According to the Life Satisfaction Checklist, it was possible to differentiate between patients with organic, psychogenic, and no ED. The study indicated that sexual satisfaction was a major indicator for general life satisfaction. In two further studies of intracavernous injection for ED, a large percentage of patients indicated that treatment improved quality of life (52,53). Most reports from studies on various aspects of quality of life in patients with ED, such as the International Index of Erectile Function (question 13, overall satisfaction with sex life, and question 14, sexual relationship with partner), the Erection Distress Scale, and the Psychlogical General Well-Being Index, showed improvements in quality of life. However, it was unclear why some instruments as measures of self-control and anxiety, such as the Rosenburg Self-Esteem Scale and the Medical Outcome Study, did not detect improvement in quality of life (54–57). Most studies have limited and diverse quality-of-life measurements, but they all support the notion that therapy for ED improves quality of life.

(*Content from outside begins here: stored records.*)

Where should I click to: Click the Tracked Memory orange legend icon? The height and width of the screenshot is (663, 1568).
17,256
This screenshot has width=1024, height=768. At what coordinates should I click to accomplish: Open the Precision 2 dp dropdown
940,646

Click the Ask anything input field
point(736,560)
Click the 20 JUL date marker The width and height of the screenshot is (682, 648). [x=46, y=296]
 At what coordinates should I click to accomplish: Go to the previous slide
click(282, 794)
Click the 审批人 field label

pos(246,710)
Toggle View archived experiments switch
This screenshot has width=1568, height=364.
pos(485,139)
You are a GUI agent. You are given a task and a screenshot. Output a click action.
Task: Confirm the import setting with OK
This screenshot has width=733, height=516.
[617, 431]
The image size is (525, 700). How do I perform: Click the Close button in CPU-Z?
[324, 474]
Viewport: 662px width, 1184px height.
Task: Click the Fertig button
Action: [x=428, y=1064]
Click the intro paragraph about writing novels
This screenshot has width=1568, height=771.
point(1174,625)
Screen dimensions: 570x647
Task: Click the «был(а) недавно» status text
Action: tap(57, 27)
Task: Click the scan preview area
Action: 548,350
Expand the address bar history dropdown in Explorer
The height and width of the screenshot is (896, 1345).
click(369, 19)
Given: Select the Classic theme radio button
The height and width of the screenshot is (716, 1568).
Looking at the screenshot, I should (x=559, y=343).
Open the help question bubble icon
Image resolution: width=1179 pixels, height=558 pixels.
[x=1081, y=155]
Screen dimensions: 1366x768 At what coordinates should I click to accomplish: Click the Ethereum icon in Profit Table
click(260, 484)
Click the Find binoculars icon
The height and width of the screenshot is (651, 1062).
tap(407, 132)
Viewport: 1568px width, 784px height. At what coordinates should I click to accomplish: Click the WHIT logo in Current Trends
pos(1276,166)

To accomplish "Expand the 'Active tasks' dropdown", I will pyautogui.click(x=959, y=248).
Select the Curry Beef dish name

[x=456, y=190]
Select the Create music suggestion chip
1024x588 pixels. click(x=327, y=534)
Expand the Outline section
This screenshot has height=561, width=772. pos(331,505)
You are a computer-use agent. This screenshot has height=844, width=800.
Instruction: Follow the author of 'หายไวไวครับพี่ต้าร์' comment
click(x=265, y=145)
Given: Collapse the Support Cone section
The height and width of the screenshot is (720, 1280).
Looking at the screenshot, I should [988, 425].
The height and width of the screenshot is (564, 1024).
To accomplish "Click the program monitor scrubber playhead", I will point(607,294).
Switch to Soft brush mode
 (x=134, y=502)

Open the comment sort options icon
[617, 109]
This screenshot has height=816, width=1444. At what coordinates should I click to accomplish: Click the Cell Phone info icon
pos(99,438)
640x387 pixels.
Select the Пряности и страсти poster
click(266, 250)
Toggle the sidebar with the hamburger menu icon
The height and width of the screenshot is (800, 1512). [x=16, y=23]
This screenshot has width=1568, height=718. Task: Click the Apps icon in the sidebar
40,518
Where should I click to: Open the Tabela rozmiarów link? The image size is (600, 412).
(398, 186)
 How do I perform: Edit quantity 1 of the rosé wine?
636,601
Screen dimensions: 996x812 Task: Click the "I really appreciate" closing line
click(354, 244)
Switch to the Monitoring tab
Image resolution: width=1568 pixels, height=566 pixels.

Relationship Improvement in the quality of life in patients affects their partners. In studies where partners were assessed about their responses, they responded equally as well to treatment and reported significant increases in intercourse frequency, sexual arousal, orgasm, and overall sexual satisfaction (58). The mental and social domains, as measured by the Duke Health Profile, improved significantly after intracavernosal injection of prostaglandin E1 as treatment for ED (59). A 34% improvement in “relationship with partner” domain was reported in a multicenter European study of 249 men with organic ED who were treated with self-administered transurethral alprostadil (58).
Comorbid Conditions Comorbid conditions affect erectile function and quality of life negatively, and treatments of these conditions usually improve erectile function and quality of life. Interestingly, symptomatic treatment of ED with sildenafil resulted in an improvement of depression, as measured by depressive scales (60).